The second let down was the bun. With all the savory, fatty and flavorful ingredients, the Betty Burger (at least when we were there) was server on a dry sour dough roll. It wasn't bad, but it lacked the aggressive flavor and caloric content of the rest of the burger. I wanted more from it. At least I wanted more from it until the very end of the meal when I was holding little besides wet scraps of food as the burger collapsed under it's own mass like dwarf star. The last bites of the meal were difficult and I was slightly relieved to finish and wash them down with some Dogfish Head 90 Minute IPA. I was reflecting that Smokin' Betty's might be better than I had originally given it credit for. The atmosphere seemed comfortable and civil. Then a heavyily drink woman threw up into one of the booths. So much for second chances.
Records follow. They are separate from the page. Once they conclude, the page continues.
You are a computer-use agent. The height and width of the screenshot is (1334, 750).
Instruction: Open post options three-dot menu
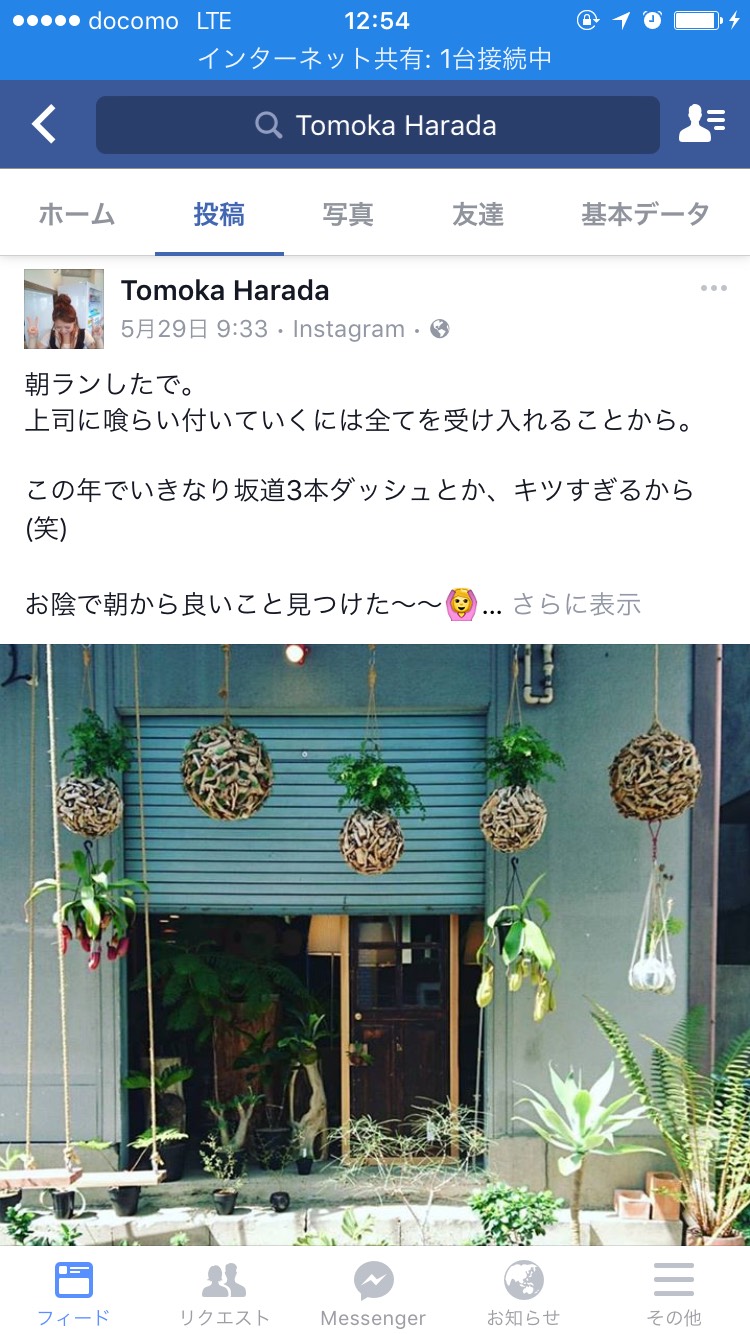pyautogui.click(x=714, y=289)
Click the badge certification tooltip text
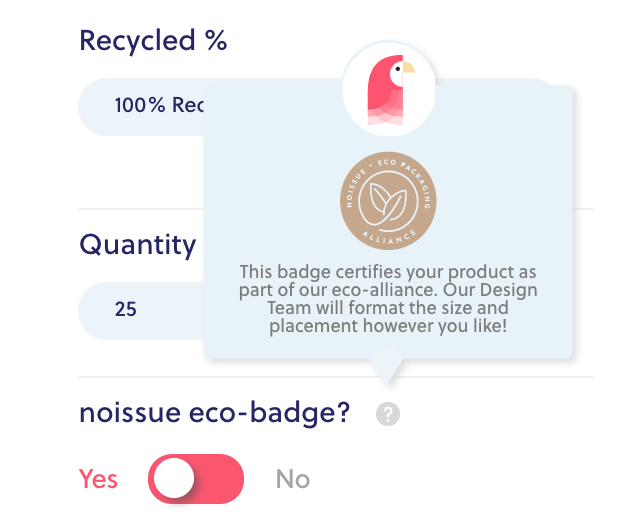The width and height of the screenshot is (630, 524). click(x=388, y=299)
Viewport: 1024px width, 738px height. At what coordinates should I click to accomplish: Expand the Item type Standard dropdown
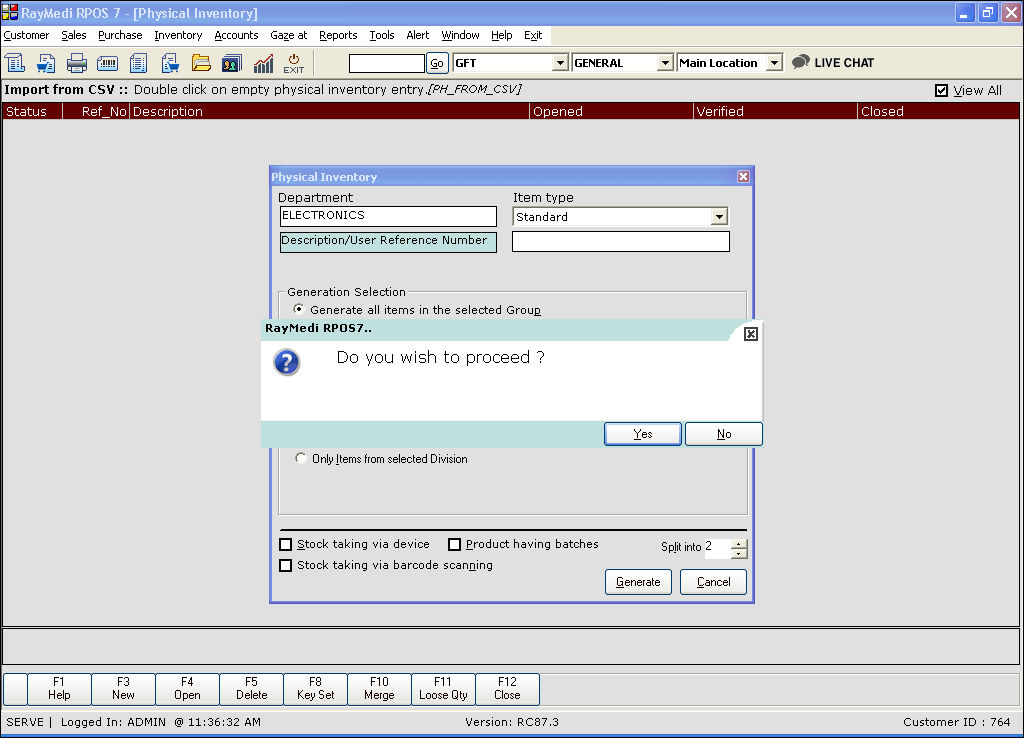tap(719, 216)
Rating: 6/10.

Photo of the Betty Burger at Smokin' Betty's

Kyle: Let us eschew the mysticism: umami is the flavor of cholesterol. The sensation you feel on your tongue is caused by a lack of blood due to temporary heart failure. The taste is la petite mort.
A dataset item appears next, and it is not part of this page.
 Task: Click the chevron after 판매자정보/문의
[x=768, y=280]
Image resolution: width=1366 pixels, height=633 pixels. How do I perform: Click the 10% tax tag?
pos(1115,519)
Smokin' Betty's burger may be the most unhealthy thing we've consumed for Burgerdelphia, and we once ate a slab of meat and Russian dressing between two grilled cheese sandwiches. Smokin' Betty's takes the kitchen sink approach to burger construction, combining nearly every topping you can find in the city save for the ones that may have some nutritional value. As a carnivore and a glutton, I love it. As a sentient being, it kind of scares me.

Taking it from the top, the Betty Burger avoids the now-expected brioche in favor of a hearty sourdough, a necessity when building a sandwich that sweats more oil and grease than all of Wildwood. Slathered on the underside of the bun is a garlicky and sweet aioli, with just a dash of horseradish heat on the tail. A fried egg, cooked to a solid yolk, gels with the aioli in a little eggy family reunion, and it's around this point you start to wonder if your dinner is genius in its flavor template, or if its chef is the Eli Roth of sandwich making.
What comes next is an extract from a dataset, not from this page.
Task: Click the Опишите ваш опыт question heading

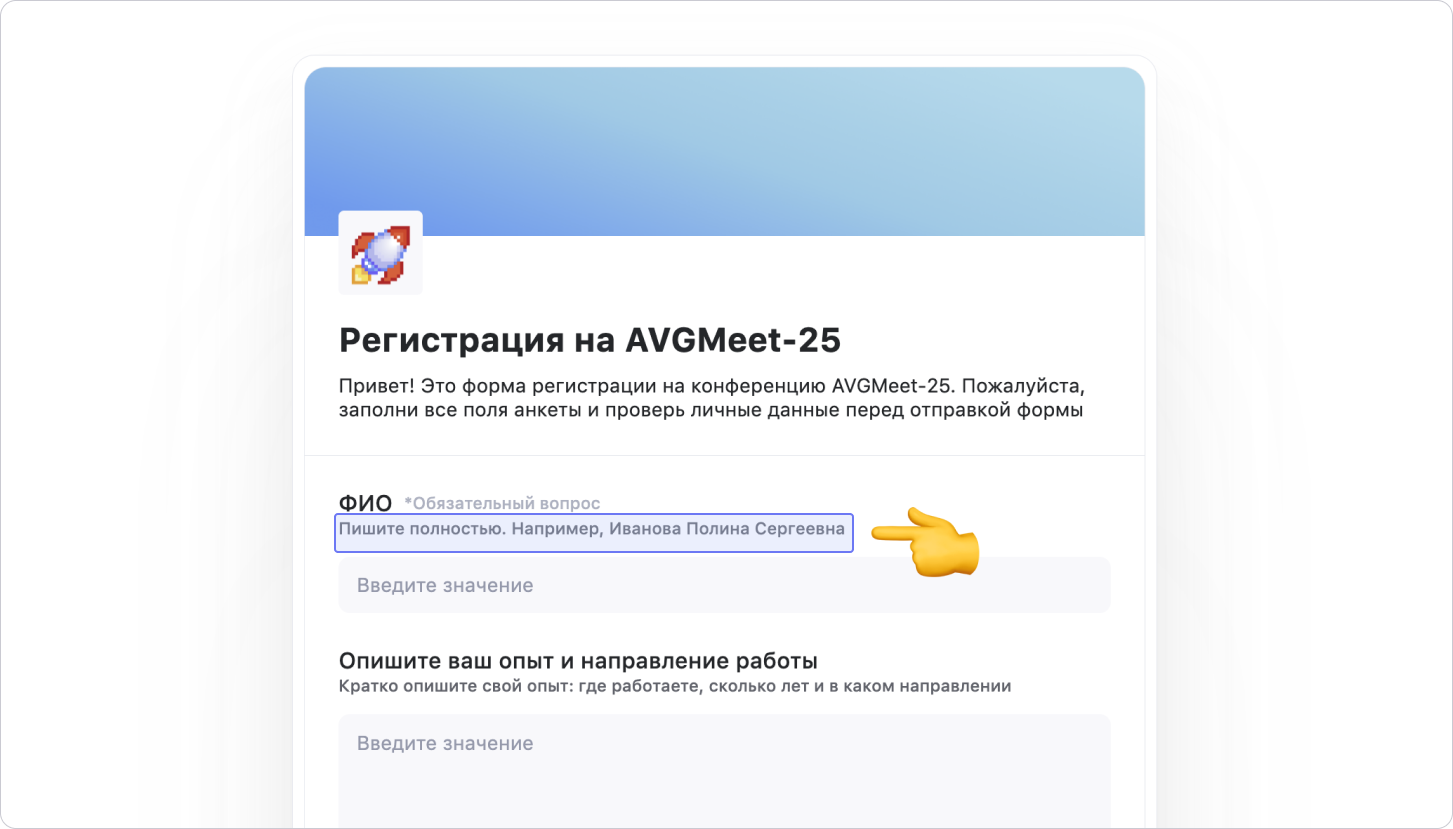Action: (x=579, y=661)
Things tip toward toward torture porn once you hit the confitted pork belly, a slab of fat-aged fat between other layers of protein and fat. Something about pork belly confit crosses that line from PoMo to perverse. Preserving duck in fat is a delicacy; preserving stomach fat in other stomach fat is grotesque.

It's also good. It's real good. The pork belly is not Rembrandt's level, being thinner and crisper, but the size allows it to thoroughly soak up the confit. This is the most socially acceptable way to eat a block of pure calories since Costanza took that first brave step.

Quality begins to taper a bit after that. Mild cheddar is here just in case you didn't realize this meal is designed to kill you, and the meat is strictly average. It was overcooked and unseasoned, and while you couldn't notice any special preparation underneath the pound of saturated fat above, it's really what keeps the burger from breaking into the upper tiers. A thicker, redder burger with some design to it could have provided a nice counterbalance to the rest of the excess.

That, and more lettuce. I could have used extra roughage after that.

If you wanted to design the most savory burger in the world, it likely wouldn't be far off from the Betty Burger. The egg, aioli and pork belly are a potent combination for your tongue and moreso for your arteries. Smokin' Betty's burger is an unbalanced but delicious mess, and worth getting if you don't have anywhere to be for the rest of your life. Rating: 7/10.

Verdict: 

The Betty Burger is certainly an experience. So is having your stomach pumped. And death. Getting at burger at Smokin' Betty's is the kind of experience you should have if you aren't too concerned about those other two.